Saved entries
'''

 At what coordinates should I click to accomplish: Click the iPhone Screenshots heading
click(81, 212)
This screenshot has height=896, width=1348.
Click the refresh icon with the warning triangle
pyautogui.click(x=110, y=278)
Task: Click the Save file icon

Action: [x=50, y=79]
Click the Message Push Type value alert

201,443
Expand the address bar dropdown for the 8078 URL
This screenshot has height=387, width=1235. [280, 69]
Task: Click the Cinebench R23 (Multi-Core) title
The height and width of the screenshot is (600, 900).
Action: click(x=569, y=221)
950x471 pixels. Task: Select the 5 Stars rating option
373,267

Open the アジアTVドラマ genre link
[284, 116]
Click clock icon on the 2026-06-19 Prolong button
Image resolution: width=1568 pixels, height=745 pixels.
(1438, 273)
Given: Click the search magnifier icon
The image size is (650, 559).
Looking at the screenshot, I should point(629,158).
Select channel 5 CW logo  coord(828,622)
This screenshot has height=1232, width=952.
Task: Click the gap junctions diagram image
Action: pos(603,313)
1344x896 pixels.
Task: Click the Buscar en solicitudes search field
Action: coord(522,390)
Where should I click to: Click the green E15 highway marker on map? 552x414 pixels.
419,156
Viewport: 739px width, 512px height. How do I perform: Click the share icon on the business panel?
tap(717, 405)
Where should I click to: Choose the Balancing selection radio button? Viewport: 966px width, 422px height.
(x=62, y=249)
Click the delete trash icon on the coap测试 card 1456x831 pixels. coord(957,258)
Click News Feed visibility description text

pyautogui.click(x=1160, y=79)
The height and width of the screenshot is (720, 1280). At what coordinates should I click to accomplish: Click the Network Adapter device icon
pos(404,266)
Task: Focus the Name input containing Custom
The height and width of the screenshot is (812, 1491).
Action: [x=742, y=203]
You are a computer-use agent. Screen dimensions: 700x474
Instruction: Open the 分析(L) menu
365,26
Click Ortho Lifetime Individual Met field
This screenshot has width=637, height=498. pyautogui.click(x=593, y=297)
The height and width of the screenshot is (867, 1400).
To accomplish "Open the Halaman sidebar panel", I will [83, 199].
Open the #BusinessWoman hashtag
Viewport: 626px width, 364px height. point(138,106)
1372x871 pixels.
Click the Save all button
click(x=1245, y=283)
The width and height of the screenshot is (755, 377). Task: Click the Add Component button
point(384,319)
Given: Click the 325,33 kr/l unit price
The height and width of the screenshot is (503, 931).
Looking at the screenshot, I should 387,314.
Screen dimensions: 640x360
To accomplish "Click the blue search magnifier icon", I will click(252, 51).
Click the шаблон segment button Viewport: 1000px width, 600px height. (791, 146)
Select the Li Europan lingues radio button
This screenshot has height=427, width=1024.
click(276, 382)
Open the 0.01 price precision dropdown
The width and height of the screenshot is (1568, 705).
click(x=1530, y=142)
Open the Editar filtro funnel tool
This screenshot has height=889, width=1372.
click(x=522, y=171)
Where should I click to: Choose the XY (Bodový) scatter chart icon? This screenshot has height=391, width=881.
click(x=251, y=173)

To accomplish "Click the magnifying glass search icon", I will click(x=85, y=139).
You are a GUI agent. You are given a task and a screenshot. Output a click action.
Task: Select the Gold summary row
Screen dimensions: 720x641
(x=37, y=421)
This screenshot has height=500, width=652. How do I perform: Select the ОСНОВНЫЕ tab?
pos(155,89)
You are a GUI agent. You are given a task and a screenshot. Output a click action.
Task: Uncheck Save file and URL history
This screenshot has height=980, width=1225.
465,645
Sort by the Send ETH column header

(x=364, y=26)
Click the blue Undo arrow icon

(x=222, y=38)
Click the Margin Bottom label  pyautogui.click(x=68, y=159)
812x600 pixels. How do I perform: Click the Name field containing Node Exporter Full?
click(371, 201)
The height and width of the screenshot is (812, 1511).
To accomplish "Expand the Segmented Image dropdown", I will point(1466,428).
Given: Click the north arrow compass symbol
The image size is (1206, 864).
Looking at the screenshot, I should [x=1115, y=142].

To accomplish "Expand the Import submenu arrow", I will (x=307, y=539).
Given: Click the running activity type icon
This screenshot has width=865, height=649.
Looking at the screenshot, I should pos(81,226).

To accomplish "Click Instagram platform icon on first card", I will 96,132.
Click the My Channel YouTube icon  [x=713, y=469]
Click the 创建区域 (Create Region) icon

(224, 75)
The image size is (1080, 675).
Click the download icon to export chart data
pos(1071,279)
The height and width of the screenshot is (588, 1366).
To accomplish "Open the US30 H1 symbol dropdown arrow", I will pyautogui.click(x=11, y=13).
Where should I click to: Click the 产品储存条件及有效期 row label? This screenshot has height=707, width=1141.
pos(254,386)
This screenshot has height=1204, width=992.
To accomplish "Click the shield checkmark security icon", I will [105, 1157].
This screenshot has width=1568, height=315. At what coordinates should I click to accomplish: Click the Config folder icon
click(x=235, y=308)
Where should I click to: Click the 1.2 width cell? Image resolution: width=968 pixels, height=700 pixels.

'''

#### Required action:
Find the lines above holding the word "symbol" and show them.

#### Your response:
Given: Click the north arrow compass symbol
To accomplish "Open the US30 H1 symbol dropdown arrow", I will pyautogui.click(x=11, y=13).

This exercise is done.